Veritas Forum: Tuesday January 20 & Wednesday 21 –
Is Reality Secular? Testing the Assumptions of Four Global Worldviews
Keynote Speaker – Mary Poplin
Professor in the School of Educational Studies, Claremont Graduate University
A native of Texas, Mary Poplin earned her Ph.D. in Education from the University of Texas. She began her career teaching elementary school and special education, later becoming a professor at Claremont Graduate University in California where she was director of the Teacher Education Program, 1985-1995 and Dean of the School of Educational Studies, 2000-04. Between those positions Poplin worked with Mother Teresa and the Missionaries of Charity in Calcutta. She has hosted a Summit on Accountability and Social Justice which sought to define the major principles inherent in accountability systems in the U.S. that have been found to be effective in closing the achievement gap between rich and poor and between racial and ethnic groups. She is the author of “Voices from the Inside: A Report on Schooling from Inside the Classroom” (1992). More recently, Poplin has begun to work on the application of the intellectual, social, and psychological principles of the Judeo-Christian worldview as they apply to higher education, particularly among culturally and linguistically diverse peoples and the poor. Poplin has published two books with Veritas through InterVarsity Press: Is Reality Secular? Testing the Assumptions of Four Global Worldviews (2013) and Finding Calcutta: What Mother Teresa Taught Me About Meaningful Work and Service (2008).

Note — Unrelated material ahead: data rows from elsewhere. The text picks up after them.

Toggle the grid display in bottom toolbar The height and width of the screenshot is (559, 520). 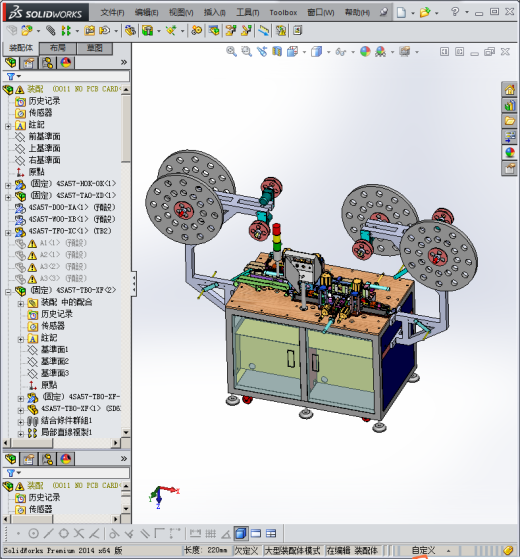(210, 533)
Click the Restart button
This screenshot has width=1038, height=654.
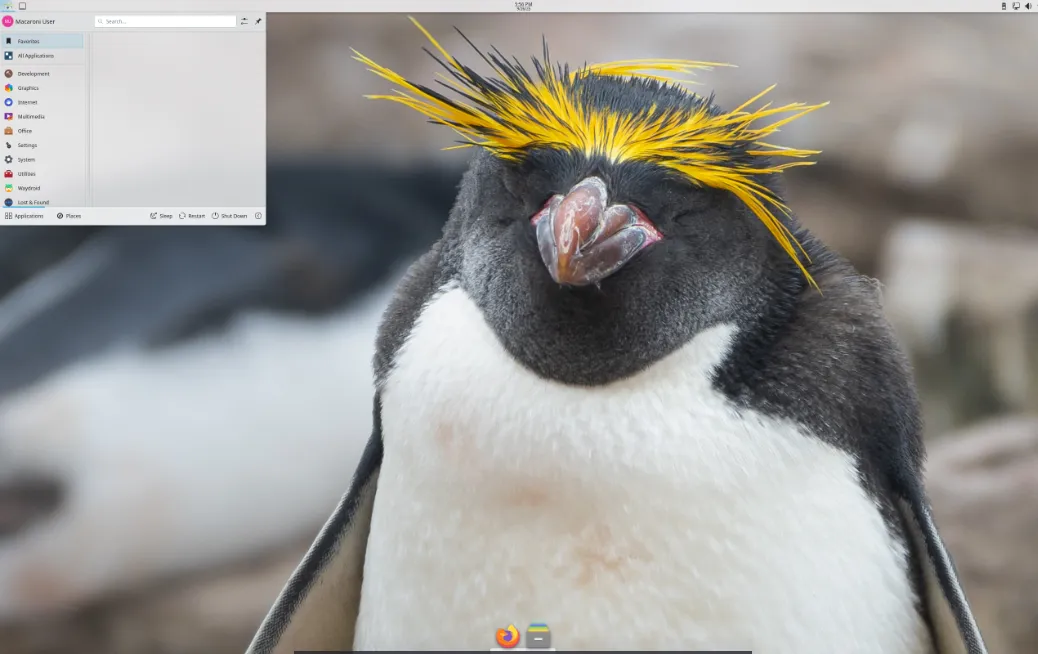tap(193, 215)
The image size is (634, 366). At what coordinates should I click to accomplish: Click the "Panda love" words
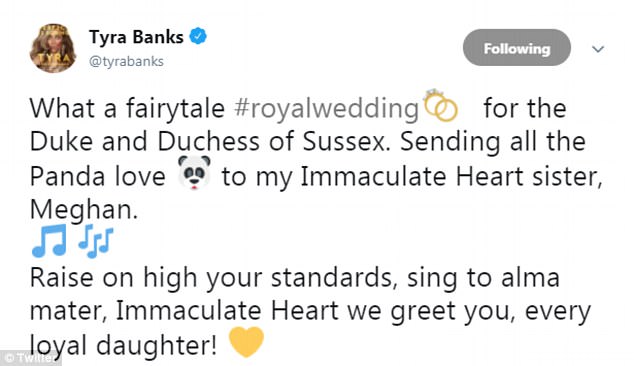pos(97,177)
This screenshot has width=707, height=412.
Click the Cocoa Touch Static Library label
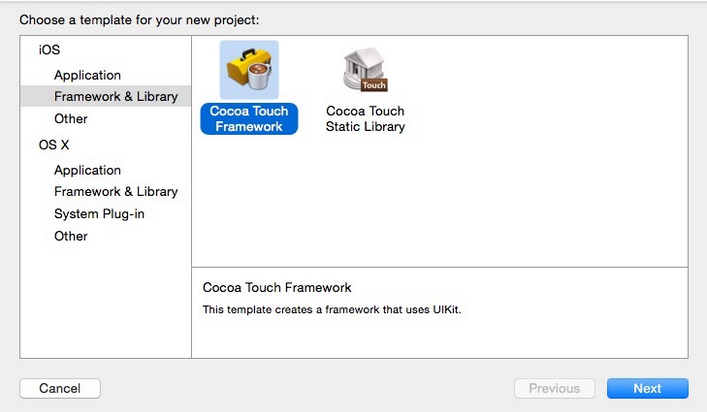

What is the nature of reality? At the root of our society’s deepest political and cultural divisions are the conflicting principles of four global worldviews. While each of us holds to some version of one of these worldviews, we are often unconscious of their differences as well as their underlying assumptions. Mary Poplin argues that the ultimate test of a worldview, philosophy or ideology is whether it corresponds with reality. Since different perspectives conflict with each other, how do we make sense of the differences? And if a worldview system accurately reflects reality, what implications does that have for our thinking and living?
In this wide-ranging and perceptive study, Poplin examines four major worldviews: naturalism, humanism, pantheism and Judeo-Christian theism. She explores the fundamental assumptions of each, pressing for limitations. Ultimately she puts each perspective to the test, asking, what if this worldview is true? If reality is secular, that means something for how we orient our lives. But if reality is not best explained by secular perspectives, that would mean something quite different.
Consider for yourself what is the fundamental substance of reality.